Coffee House Press releases Sam Savage’s new novel this month, and it more than lives up to expectations for this sharp-witted, amusing author of Firmin.
Once again Savage engages us in a plot about a literary enterprise seeing its final days. In Firmin, it is a Boston bookstore. In this new novel, it’s a Midwestern literary magazine, Soap.
The narrator is Soap Editor Andy Whittaker, who also manages a few rental properties inhabited by combative, non-paying tenants.
The time is pre-email 1970s with a few mentions of Nixon in The White House. Andy writes hilarious letters of advice, want and ridicule to Soap’s contributors, his ex-wife, friends, local arts organizations and those difficult tenants. These missives create the tart, animated narrative along with a few excerpts from Andy’s unfocused novel-in-progress.

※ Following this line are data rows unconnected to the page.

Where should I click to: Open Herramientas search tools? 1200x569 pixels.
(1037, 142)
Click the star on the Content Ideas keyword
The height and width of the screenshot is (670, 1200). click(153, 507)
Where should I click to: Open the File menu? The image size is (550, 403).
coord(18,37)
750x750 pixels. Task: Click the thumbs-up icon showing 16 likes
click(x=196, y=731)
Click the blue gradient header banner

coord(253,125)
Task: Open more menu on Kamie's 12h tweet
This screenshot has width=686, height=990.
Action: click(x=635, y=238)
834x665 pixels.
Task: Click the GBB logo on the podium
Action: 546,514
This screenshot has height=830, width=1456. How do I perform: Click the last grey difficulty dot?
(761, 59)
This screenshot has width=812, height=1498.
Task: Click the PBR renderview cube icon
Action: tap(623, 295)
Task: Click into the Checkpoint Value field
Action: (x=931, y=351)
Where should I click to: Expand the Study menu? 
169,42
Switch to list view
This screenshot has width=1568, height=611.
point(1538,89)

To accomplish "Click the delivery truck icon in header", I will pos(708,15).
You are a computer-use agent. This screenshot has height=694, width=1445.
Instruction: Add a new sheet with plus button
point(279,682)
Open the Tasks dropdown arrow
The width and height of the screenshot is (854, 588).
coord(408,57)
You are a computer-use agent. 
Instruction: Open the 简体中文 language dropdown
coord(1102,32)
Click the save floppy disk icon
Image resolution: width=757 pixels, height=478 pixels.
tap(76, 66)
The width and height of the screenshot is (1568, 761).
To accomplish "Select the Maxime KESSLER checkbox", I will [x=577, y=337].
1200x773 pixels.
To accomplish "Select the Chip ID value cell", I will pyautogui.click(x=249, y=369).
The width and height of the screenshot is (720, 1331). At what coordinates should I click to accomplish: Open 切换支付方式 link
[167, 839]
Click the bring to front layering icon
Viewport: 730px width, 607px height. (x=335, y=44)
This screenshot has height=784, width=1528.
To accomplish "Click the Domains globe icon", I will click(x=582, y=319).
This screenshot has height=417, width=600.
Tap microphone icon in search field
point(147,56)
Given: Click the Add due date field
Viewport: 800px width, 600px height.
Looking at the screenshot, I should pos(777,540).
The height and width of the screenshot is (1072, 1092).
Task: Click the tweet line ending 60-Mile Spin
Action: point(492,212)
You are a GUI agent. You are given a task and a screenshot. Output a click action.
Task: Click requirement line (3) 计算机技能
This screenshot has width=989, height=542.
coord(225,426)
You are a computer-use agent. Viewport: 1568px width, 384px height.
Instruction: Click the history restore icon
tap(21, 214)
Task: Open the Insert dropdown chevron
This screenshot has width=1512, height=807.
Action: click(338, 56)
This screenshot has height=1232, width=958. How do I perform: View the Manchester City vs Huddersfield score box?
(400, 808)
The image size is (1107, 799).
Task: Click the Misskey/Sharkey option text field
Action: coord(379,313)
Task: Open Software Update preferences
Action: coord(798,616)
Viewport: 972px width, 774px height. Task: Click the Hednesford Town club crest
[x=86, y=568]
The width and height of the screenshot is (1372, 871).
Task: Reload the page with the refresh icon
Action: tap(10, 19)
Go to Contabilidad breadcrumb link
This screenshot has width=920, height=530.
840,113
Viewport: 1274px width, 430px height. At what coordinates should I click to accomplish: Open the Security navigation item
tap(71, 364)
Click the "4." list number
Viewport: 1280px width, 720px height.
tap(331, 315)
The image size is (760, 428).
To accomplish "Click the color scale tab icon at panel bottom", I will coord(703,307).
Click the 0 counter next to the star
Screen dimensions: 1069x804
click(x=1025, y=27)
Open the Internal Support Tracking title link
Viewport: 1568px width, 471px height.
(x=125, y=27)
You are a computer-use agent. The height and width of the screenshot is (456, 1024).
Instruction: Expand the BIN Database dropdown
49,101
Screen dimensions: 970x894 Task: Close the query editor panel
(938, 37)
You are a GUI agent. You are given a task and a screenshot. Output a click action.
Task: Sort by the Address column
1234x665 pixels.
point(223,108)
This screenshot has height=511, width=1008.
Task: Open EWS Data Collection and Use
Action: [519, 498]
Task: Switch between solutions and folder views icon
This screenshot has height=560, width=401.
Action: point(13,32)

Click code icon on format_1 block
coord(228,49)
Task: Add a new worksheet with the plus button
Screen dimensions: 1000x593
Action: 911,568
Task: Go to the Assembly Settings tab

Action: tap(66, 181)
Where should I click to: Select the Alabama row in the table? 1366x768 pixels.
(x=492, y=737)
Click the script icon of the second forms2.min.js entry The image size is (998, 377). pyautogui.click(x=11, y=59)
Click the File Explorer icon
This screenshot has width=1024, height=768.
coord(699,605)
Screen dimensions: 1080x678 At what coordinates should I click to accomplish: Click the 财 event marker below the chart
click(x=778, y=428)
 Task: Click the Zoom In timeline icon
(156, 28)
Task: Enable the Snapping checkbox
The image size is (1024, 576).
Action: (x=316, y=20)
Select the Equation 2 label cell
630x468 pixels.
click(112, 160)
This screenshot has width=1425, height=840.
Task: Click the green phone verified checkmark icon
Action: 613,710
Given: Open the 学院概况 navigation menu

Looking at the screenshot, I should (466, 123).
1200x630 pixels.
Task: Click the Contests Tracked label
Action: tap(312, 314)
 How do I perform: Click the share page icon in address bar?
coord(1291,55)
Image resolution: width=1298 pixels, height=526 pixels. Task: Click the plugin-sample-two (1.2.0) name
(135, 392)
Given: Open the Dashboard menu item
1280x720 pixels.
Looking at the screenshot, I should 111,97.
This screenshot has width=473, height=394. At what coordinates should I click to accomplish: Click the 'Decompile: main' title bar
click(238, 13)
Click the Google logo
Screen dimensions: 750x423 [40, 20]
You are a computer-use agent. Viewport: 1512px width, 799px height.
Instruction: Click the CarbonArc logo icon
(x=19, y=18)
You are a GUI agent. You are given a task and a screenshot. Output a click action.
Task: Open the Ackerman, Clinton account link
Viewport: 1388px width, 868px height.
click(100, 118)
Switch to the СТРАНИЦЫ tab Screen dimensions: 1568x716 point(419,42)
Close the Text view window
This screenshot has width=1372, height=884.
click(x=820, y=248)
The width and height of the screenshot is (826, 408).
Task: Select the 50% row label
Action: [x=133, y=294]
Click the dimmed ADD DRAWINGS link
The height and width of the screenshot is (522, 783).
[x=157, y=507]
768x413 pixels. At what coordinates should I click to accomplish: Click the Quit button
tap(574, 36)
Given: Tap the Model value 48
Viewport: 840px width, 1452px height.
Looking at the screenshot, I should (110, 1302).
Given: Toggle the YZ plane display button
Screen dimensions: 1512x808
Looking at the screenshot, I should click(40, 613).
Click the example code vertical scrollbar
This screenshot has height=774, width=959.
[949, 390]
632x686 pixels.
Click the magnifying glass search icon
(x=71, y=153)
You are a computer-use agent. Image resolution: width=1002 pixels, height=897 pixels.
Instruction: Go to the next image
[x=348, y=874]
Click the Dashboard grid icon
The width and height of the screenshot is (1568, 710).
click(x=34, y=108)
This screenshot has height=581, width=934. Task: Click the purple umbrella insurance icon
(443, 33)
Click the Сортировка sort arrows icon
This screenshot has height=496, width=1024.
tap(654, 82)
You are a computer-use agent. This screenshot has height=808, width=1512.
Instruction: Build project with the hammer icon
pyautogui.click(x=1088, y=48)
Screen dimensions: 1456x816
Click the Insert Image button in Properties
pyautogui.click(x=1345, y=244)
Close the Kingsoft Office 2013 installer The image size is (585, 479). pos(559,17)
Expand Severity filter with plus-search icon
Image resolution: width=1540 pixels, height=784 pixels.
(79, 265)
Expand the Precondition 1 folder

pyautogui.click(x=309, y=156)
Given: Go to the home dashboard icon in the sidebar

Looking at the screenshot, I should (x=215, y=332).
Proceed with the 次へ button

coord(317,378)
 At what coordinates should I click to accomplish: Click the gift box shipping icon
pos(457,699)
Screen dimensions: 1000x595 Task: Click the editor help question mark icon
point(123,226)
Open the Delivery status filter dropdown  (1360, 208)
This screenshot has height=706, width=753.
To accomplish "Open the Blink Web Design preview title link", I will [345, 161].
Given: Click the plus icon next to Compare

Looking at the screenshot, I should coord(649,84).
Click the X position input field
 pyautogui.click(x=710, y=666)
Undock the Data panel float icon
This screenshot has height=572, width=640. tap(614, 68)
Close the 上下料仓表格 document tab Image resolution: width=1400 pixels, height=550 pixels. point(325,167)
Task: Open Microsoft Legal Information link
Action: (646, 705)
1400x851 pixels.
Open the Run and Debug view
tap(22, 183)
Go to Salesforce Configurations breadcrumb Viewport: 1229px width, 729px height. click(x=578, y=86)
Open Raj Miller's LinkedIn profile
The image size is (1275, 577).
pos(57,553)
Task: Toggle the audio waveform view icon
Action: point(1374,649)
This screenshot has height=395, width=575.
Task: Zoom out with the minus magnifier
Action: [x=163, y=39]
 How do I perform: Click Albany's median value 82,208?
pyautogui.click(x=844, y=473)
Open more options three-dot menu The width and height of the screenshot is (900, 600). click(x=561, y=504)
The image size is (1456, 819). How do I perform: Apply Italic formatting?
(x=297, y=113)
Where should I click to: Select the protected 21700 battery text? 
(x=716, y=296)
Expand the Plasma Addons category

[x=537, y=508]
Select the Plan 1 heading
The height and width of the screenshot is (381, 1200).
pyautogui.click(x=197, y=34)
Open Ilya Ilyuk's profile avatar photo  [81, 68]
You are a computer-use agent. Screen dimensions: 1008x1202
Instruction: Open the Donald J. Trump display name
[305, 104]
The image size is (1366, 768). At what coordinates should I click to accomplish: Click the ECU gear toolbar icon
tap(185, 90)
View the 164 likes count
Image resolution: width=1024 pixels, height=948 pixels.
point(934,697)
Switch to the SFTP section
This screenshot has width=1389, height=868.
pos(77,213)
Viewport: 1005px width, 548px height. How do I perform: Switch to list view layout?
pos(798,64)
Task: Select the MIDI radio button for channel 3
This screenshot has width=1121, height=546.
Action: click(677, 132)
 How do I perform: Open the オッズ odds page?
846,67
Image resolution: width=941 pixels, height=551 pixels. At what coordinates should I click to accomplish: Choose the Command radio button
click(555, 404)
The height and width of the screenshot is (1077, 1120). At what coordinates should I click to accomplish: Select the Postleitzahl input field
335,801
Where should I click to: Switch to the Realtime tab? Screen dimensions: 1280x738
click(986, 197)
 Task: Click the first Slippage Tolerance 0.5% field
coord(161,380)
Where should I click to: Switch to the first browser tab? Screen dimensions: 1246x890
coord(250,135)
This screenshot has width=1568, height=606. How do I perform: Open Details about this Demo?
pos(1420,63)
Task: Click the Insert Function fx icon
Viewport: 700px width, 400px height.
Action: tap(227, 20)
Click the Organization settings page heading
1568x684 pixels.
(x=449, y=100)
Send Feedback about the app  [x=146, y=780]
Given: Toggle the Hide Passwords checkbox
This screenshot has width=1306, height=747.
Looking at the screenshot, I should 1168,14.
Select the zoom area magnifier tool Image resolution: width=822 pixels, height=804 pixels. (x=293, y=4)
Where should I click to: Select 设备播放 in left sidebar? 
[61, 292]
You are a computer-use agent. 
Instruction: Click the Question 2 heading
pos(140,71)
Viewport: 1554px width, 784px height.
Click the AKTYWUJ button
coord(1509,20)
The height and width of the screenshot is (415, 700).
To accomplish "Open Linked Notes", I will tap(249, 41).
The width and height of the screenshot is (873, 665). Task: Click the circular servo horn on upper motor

Responses to the letters aren’t included, and we don’t need them. Andy’s self-pitying and smartly-quipped effusions are enough to illustrate Savage’s clever take on self-aggrandizing writers, snobbish arts organizations and the scrabbling life of aspiring writers.
Hope for salvation lies in a Soap festival of literature and the arts. Andy attempts to lure authors by telling them it will be big. “‘How big?’ you ask, as well you should,” he writes to Mr. Mailer, whom we can safely assume is Norman. “Let me drop this small hint in lieu of an answer: There will be elephants.”
The more desperate Andy’s situation becomes, the more he uses his wit and mockery to beg, inform and deceive. His letters showcase a shrewd, spirited personality that’s high entertainment.